Less things, more life; trust my children; get to understand how learning happens; get involved in life, not the preparation for it at some future dates. That is the link between unschooling and minimalism for me. The more I shed, the more space I have to see what matters, and what’s valuable.
In our years raising now 13 and 11 year old girls, I have learned the value of seeing them as sovereign people with whom Kris and I partner to grow together, the four of us, and to safely explore and express ourselves. Our girls are not extensions of us; they own themselves. And in that light, I don’t own anything but myself, and I don’t want anything to serve as unnecessary weight that attaches me to things that don’t feel anything like freedom.
I got to see how that was tied to the things that filled spaces in our house, but meant nothing to me. The way school filled space in Marley and Sage’s lives, but meant nothing to them, and wasn’t even their choice at all.
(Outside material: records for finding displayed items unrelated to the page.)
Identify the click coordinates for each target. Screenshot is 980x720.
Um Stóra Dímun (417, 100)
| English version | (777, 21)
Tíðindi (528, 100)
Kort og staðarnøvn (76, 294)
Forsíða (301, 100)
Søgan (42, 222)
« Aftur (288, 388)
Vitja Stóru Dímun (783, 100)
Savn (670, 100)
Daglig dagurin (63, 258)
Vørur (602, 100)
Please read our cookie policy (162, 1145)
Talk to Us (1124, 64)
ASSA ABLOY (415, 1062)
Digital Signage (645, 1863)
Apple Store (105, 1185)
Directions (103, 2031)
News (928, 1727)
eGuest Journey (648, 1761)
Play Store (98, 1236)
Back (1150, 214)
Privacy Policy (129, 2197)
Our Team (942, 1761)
Their parents chose, and they complied.
Through our unschooling practice, I learned how to release the need to control. I learned that observation is active parenting. I saw how Marley and Sage already had interests, and were already learning, and that learning wasn’t this separate-from-life thing that happened in staged settings.
Maybe most importantly, I learned that parenting was more about motherhood raising me, and me knowing how to stay out of my daughters’ way and stay present at the same damn time.
Those same skills, that same practice is what led me to minimalism. I couldn’t see how to release things until I saw how to release the need to control my daughters through fear-based parenting.
Today, my unschooling and minimalism practice looks like traveling to South Africa for three months with only a carry-on bag and a purse. And realizing that I had everything I needed for our experience in Africa, Bag Lady status need not be present.
So, don’t believe the hype that unschooling is only about education and children. This work strips you of your not-it shit and shows you how to see and be yourself. That’s where the space, mental and otherwise, to re-think learning comes from in unschooling; when you are You more, you don’t need children to fill in your gaps and comply with your expectations.